第13話 2人の戦い
アルスの剣が、ライオネルの頬を掠めた。放たれた雷の軌跡が、アスファルトを黒く焦がし、白い煙を上げる。ライオネルは、迫りくる幼馴染の攻撃を避けながら、反撃することはしなかった。
「アルス! 落ち着け! 俺だ、ライオネルだ!」
彼の声は、歓声とアルスの剣から放たれる雷鳴に掻き消された。アルスの瞳は、憎悪に燃え、その表情には一片の迷いもない。彼はライオネルを、かつての親友ではなく、神に敵対する「異端者」としてしか見ていなかった。
「黙れ! 貴様はセシリアを死なせた! 貴様は彼女を救えなかった!」
アルスは叫びながら、さらに攻撃を激化させた。ライオネルは、アルスの言葉に息をのんだ。彼の怒りの矛先は、神ではなく、自分に向けられていた。セシリアの死の真実を知らないアルスは、目の前で彼女を守れなかったライオネルを恨んでいたのだ。
ライオネルは防御に徹した。しかし、アルスの力は圧倒的だった。神に祝福されたその力は、ライオネルの雷とは比較にならないほど強大で、純粋だった。
「ライオネル! なぜ戦わぬ! 奴は本気だぞ!」
ヴァルカンの声が焦りを露わにする。しかし、ライオネルはアルスを傷つけることなどできなかった。彼は、ただひたすらに、アルスの攻撃を避け続けた。
ついに、アルスの剣がライオネルの腹部を捉えた。雷が体を駆け抜け、ライオネルは膝をつく。雷の力が体から抜け落ち、その場に崩れ落ちた。
「これで終わりだ、異端者!」
アルスは勝利を確信し、とどめを刺そうと剣を振り上げた。その剣には、これまで以上の強大な雷が宿っていた。
その瞬間、一つの声が響き渡った。
「勇者様! おやめください!」
ライオネルは顔を上げた。そこに立っていたのは、聖神柱教会の使徒だった。彼女は両手を広げ、アルスの前に立ちはだかった。

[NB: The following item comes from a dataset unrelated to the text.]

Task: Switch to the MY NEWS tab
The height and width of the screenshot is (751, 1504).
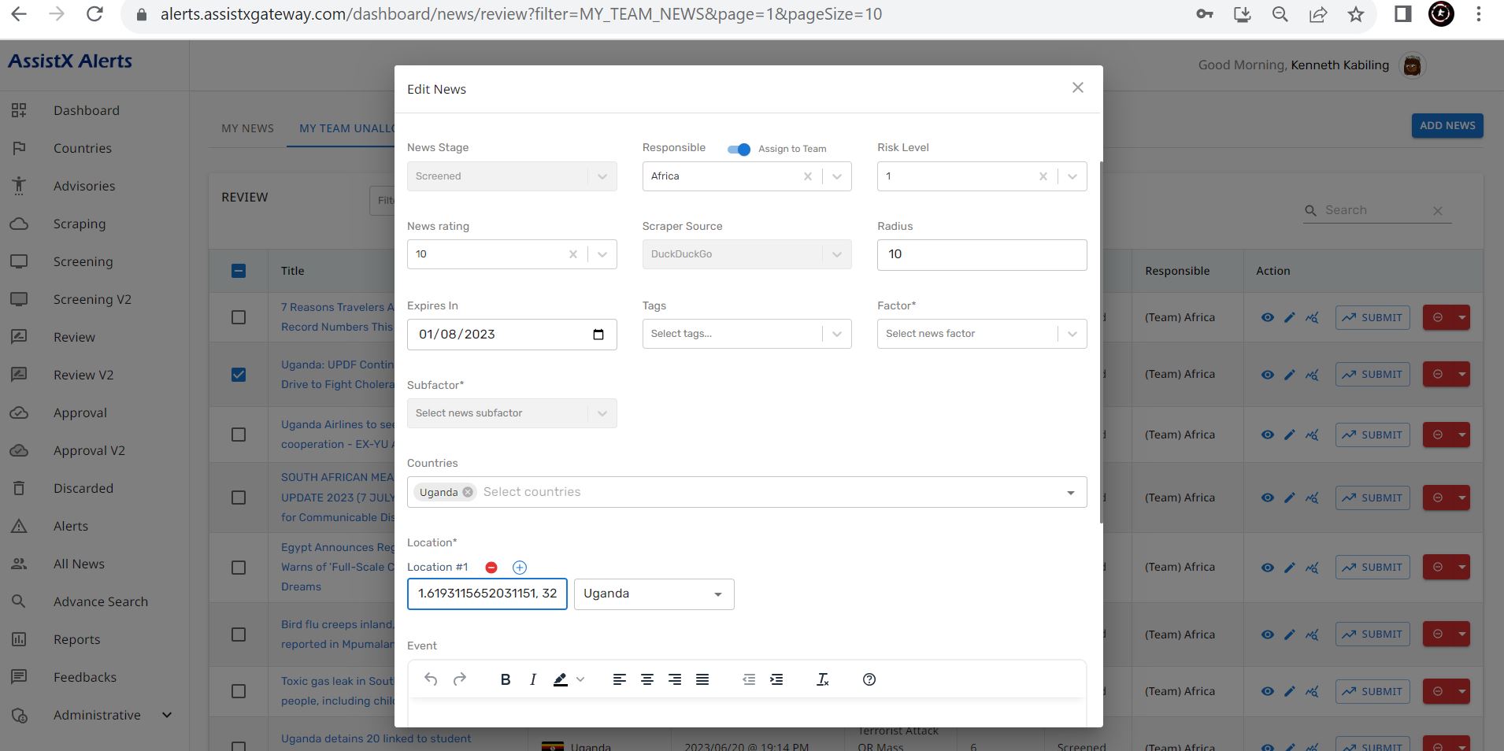Action: tap(247, 128)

「なぜだ、使徒よ! この異端者を討伐せよと、神は望んでおられる!」
アルスは怒りの声を上げた。しかし、使徒は怯まない。彼女は静かに、そして悲しみを込めた声で言った。
「勇者様。この異端者を殺して、あの人が喜ぶと思いますか?」
アルスの動きが、一瞬だけ止まった。しかし、彼の瞳はすぐに憎悪の色を取り戻す。
「あの人が喜ぶだと? 冗談を言うな! 貴様も異端者に騙された哀れな女か!」
アルスはそう言い放つと、使徒を無視して、ライオネルへと剣を振り下ろそうとする。しかし、その時、ライオネルの体から、再び雷の力が迸った。それは、怒りでも、憎悪でもない、純粋な悲しみの力だった。
「アルス…! 俺は、お前と戦いたくないんだ…!」
ライオネルはそう叫び、アルスが振り下ろした剣を、自らの雷の剣で受け止めた。二つの雷がぶつかり合い、あたりに激しい光と爆音が響き渡る。

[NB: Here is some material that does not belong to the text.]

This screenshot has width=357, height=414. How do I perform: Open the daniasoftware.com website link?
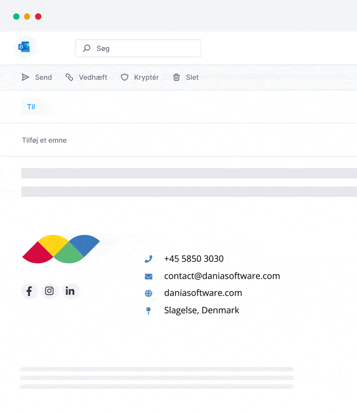tap(203, 293)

二人は、互いを睨みつけながら、剣を押し合った。その瞳には、かつての友情の面影はどこにもない。そこにあるのは、互いの信じる正義と、決して交わることのない道だった。
アルスは、ライオネルを「セシリアを死なせた異端者」として、ライオネルは、アルスを「神に騙された哀れな友」として見ていた。二人の間に、和解の余地はなかった。
「ライオネル…! 必ず、貴様を討ち果たす!」
アルスはそう叫ぶと、剣にさらに力を込め、ライオネルを押し返した。ライオネルは、その一撃に耐えきれず、地面を滑りながら後退した。
「私たちは、敵同士だ。二度と、俺の前に現れるな」
アルスはそう言い放つと、剣を鞘に収め、群衆の中から去っていった。その背中は、ライオネルを完全に拒絶していた。
ライオネルは、その場に一人立ち尽くした。友との再会は、和解ではなく、決別の刃を突きつけられた形となった。彼の心は、かつての憎悪だけでなく、新たな悲しみで満たされていた。